Initial Risk Management at The Specification Phase of The Asset Life-Cycle
Organizations' desire to optimize to gain a competitive advantage is nothing new and can be argued as the basis of business from antiquity. Physical asset management (PAM) has been part of the research in gaining an advantage as organizations rely on machinery assets and have been further thrust into popularity as part of Industry 4.0 and IIoT. Early analysis was conceptual and acted as a substrate for novel Iso standards. Until 2020, no empirical research tied PAM implementation and best practices to optimized outcomes. Despite the growing popularity, the full consequences of PAM are unclear; however, a recent study has established the competitive connection between PAM and its positive impact on operational performance. The link was found holistically with the following five core components: (1) strategy and planning, (2) risk management, (3) life-cycle delivery, (4) Asset information, and (5) asset review.

§ PROBLEM DETAILS: In the excerpt on physical asset management, which year marks the point until which no empirical research tied PAM implementation and best practices to optimized outcomes? The rows that follow come from a separate source.

§ RAW DATA:

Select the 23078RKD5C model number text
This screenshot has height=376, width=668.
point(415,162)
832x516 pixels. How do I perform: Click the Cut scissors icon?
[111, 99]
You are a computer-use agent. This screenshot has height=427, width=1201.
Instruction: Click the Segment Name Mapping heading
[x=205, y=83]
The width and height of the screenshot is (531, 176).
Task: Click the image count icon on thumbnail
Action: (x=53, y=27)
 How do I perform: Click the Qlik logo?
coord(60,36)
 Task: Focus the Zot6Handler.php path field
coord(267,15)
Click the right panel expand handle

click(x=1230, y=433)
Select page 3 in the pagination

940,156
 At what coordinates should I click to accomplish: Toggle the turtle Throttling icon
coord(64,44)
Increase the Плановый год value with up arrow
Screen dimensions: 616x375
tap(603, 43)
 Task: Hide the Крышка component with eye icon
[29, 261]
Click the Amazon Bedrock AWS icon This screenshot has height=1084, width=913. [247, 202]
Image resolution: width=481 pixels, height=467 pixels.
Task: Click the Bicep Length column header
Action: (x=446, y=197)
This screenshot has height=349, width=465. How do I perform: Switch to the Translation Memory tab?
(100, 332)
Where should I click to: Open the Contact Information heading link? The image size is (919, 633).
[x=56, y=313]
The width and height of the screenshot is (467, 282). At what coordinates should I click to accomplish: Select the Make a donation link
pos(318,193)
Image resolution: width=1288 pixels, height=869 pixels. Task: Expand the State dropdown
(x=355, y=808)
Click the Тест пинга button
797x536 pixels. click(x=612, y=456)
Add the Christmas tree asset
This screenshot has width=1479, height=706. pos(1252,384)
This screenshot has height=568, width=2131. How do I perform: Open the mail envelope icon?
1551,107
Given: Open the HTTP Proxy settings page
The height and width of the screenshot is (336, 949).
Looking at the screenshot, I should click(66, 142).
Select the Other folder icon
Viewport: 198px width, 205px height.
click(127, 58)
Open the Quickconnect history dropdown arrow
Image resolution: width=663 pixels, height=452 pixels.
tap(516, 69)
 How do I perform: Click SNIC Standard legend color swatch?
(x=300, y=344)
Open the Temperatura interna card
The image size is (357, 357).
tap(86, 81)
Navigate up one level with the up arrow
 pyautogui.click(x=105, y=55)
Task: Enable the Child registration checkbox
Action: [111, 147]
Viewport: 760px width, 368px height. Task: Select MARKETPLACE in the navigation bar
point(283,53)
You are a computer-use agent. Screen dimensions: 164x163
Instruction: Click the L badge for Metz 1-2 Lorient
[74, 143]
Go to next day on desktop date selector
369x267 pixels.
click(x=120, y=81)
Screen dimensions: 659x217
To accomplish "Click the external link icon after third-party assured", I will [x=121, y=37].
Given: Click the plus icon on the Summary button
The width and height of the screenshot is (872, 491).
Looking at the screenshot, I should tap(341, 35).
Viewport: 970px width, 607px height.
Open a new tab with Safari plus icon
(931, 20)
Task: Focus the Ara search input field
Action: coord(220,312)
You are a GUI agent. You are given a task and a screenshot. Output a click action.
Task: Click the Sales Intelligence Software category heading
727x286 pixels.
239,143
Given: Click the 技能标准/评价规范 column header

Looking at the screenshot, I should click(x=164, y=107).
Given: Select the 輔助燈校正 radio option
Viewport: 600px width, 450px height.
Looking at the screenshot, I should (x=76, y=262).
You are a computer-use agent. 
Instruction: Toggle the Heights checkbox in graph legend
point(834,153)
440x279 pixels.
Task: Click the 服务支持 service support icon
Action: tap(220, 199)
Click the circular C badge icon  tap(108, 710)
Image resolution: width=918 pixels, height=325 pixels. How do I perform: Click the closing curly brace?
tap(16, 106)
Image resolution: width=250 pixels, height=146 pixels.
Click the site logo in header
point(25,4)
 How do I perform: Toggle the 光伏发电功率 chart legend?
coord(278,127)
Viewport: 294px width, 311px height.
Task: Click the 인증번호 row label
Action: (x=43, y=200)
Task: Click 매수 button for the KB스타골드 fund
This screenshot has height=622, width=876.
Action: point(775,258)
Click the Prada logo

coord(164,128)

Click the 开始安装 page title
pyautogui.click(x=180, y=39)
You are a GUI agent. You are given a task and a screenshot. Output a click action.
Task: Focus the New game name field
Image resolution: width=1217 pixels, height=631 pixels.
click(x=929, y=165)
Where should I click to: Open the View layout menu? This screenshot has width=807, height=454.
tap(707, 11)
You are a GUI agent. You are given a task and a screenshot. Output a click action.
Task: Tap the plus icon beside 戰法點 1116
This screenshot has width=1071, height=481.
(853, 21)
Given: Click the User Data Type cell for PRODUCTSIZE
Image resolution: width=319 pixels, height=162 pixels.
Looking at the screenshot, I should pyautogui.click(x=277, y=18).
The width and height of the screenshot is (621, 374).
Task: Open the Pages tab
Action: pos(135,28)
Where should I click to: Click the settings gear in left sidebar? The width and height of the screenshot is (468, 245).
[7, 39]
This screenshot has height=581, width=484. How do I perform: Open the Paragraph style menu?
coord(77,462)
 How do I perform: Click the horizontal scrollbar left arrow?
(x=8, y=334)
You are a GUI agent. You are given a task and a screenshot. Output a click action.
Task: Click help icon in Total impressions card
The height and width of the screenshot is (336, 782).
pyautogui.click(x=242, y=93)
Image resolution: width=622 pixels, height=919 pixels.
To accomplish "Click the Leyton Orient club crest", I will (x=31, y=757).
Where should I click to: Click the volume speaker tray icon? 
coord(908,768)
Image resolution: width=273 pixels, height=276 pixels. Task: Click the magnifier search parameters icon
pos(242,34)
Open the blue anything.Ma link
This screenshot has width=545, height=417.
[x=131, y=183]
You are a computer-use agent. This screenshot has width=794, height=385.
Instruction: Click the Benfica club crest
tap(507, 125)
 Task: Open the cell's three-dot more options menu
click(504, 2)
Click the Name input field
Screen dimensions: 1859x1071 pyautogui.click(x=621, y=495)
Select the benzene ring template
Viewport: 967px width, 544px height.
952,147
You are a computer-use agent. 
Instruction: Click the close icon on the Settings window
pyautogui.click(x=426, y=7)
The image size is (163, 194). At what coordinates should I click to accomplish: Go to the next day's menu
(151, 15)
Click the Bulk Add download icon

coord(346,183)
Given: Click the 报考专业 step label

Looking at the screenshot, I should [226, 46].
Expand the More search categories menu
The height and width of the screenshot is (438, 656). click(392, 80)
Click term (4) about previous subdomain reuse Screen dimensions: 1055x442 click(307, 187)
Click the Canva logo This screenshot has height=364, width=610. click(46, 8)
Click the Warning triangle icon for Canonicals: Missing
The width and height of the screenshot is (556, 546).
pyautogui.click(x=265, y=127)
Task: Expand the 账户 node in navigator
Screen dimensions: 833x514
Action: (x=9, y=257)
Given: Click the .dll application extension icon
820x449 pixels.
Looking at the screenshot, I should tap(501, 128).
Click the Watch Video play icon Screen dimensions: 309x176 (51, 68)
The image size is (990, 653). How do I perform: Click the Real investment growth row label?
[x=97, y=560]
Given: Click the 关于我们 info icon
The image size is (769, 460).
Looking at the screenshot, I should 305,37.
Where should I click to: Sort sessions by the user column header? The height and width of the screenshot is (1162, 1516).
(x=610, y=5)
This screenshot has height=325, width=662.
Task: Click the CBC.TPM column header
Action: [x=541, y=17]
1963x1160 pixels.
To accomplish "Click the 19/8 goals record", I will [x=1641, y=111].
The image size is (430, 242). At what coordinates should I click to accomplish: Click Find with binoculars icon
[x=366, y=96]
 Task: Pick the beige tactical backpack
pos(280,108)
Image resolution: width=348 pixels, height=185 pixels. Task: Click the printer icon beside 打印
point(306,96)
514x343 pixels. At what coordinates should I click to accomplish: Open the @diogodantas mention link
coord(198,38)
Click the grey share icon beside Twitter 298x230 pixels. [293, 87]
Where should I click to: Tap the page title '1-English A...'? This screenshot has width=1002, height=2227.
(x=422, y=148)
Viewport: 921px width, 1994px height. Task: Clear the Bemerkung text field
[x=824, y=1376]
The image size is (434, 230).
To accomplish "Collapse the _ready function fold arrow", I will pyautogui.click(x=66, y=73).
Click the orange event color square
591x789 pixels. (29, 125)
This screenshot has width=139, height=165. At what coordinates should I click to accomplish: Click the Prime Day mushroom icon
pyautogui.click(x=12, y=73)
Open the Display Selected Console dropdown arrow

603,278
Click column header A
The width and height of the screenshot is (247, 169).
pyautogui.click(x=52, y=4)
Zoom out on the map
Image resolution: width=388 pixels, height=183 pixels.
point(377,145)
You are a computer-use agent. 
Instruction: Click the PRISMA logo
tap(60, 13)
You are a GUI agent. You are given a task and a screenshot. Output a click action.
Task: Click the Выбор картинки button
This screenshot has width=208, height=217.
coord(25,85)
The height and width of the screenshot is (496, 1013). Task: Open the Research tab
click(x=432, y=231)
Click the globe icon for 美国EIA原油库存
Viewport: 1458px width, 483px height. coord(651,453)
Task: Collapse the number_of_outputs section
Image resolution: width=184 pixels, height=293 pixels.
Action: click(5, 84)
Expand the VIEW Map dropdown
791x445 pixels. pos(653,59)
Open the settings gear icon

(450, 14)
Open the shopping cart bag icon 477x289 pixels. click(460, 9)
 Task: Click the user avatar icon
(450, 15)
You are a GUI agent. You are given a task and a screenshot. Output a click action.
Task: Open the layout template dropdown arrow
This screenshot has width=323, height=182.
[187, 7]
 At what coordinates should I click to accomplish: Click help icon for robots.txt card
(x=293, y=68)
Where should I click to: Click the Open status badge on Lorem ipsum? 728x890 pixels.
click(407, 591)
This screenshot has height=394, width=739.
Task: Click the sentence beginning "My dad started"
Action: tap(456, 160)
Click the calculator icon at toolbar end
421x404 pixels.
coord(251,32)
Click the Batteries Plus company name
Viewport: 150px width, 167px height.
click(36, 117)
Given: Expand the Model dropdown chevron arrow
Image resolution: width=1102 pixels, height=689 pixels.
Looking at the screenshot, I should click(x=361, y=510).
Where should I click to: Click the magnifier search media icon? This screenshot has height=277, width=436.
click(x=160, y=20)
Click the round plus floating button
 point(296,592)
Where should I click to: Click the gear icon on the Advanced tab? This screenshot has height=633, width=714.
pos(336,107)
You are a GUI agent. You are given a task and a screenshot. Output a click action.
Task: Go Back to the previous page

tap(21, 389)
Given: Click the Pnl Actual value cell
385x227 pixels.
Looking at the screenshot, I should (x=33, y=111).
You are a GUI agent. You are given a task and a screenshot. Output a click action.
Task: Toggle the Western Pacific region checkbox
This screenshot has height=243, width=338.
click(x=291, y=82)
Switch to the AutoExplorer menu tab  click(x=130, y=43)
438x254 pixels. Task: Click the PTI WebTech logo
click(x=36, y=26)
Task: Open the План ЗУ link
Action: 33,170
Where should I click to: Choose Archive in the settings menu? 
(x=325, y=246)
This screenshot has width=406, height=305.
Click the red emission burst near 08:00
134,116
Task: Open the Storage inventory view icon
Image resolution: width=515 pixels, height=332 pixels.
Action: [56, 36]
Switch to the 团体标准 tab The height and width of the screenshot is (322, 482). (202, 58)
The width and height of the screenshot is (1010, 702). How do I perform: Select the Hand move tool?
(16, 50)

§ OUTPUT OF THE TASK: 2020